Unfortunately, it hasn't always been possible to book this way. But I'll be giving European airlines a much harder look than this time last year the next time I head across the Atlantic.
Paying With a Good Credit Card
Prior to the pandemic, my decision-making process for which credit card to use to book a flight boiled down to one simple question: “Which card will earn me the most points?”
With the prospect for disruptions feeling higher than ever, I've got a new question: “Which card will get me the best travel insurance if things go wrong?”
Sure, you could buy a travel insurance policy that’ll help cover some of your additional costs if plans change or your airline wrecks your travel. But if you’ve got the right travel credit card, you may not need to: Just book your flight with a card that comes with travel protection and you’re set – plus you’ll earn some extra points, too.
For many years, we've considered The Platinum Card® from American Express the absolute best card for booking flights thanks to the 5x points you earn for flights booked directly with airlines or through Amex's travel portal, AmexTravel.com. And it also comes with strong trip delay and cancellation coverage whether you buy a cash ticket or cover the taxes and fees on an award ticket … but only on round-trip airfare.
So I'm increasingly looking at booking with my Chase Sapphire Preferred® Card or the Chase Sapphire Reserve®, as they have some unbeatable travel insurance coverage on any ticket purchased with the card – whether it's a one-way flight or a round-trip booking. On the Preferred Card, for example, you get:
- Up to $500 in reimbursements for expenses like airfare, hotels, meals etc. in the event of a delay of 12 or more hours.
- Up to $100 a day for five days if your checked baggage is delayed more than six hours.
- Unbeatable coverage for rental cars
- And more…
Just pay for part of your flight (including just the taxes and fees) with one of these cards, and you're set.
Carry-On Bags Only
OK, this isn't about booking a flight. And it's not a change: I've been firmly pro-carry-on-bags for many, many years. But the last few months have solidified that for me. Unless absolutely necessary, I'm not checking a bag anytime soon.

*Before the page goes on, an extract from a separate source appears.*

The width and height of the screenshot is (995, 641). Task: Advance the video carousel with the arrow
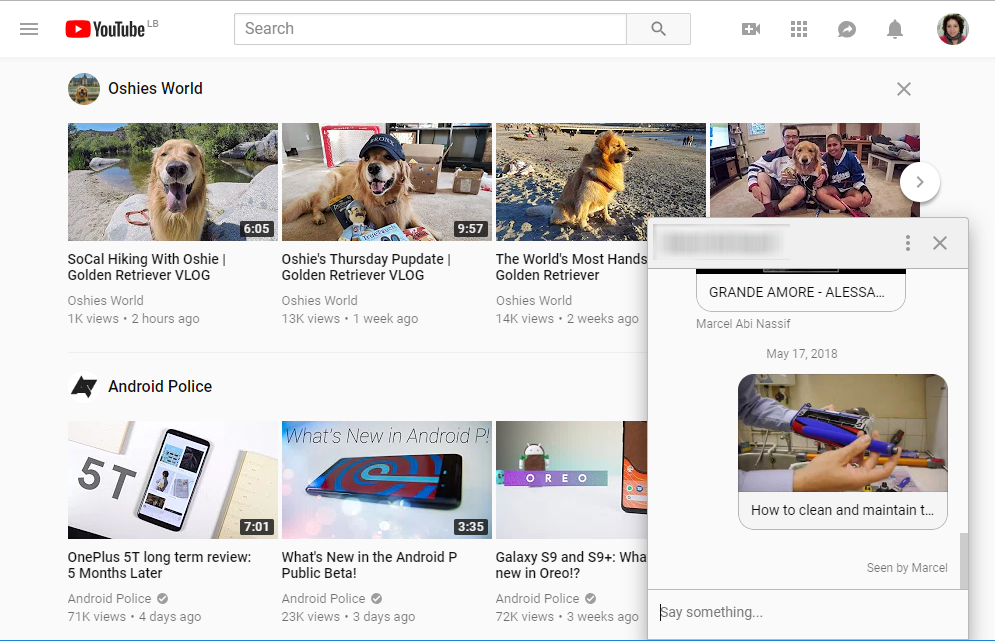coord(919,182)
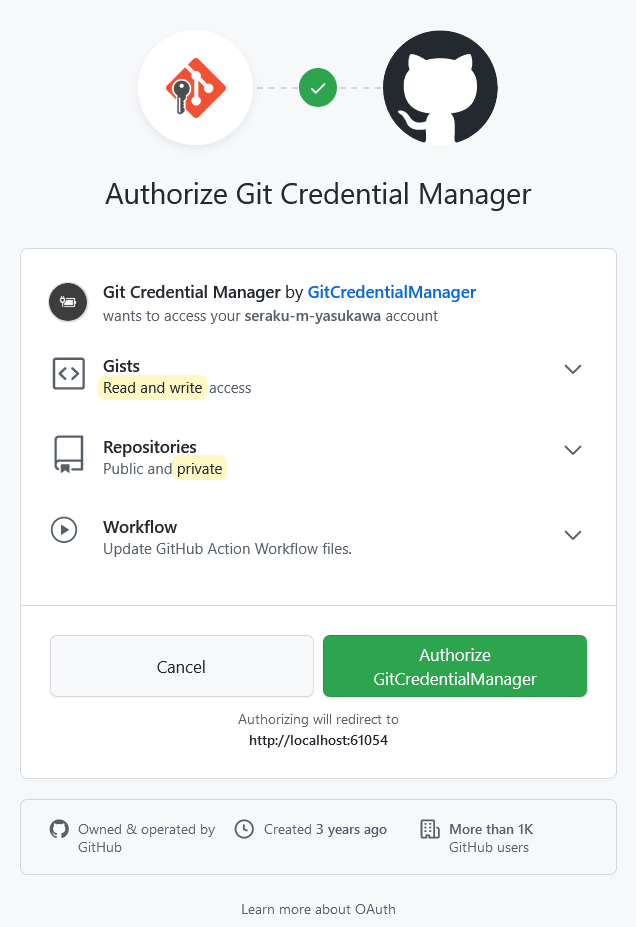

The flight delays and cancellations we've seen lately are one thing, but the situation with baggage is arguably even worse. Airlines and airports have been losing bags left and right recently. That's especially true over in European hubs like Amsterdam (AMS), Paris-Charles de Gaulle (CDG), and London-Heathrow (LHR), where staff shortages and technical woes have made it an absolute nightmare.
Delta recently flew a plane full of lost bags from overseas. You need only look at this mountain of misplaced luggage in Heathrow to see how bad things have gotten.
Add in the longer lines to check in and longer waits for a bag to make it to the carousel (if it makes it at all …), and I'm feeling good about sticking with just a carry-on bag, thank you very much. The stress of losing my belongings in a foreign country is just too much.
Not convinced you can pack in just a carry-on bag? Trust me: You can – just follow these tips and give it a try on your next vacation later this summer.
I'm sure it's mostly luck and fortunate timing, but I've managed to escape the slew of delays and cancellations that have ruined millions of Americans' travel plans so far this summer.
Are these changes the reason? Maybe, maybe not. But until U.S. airlines get their act together for good, I'm going to stick to this script every time I book a flight.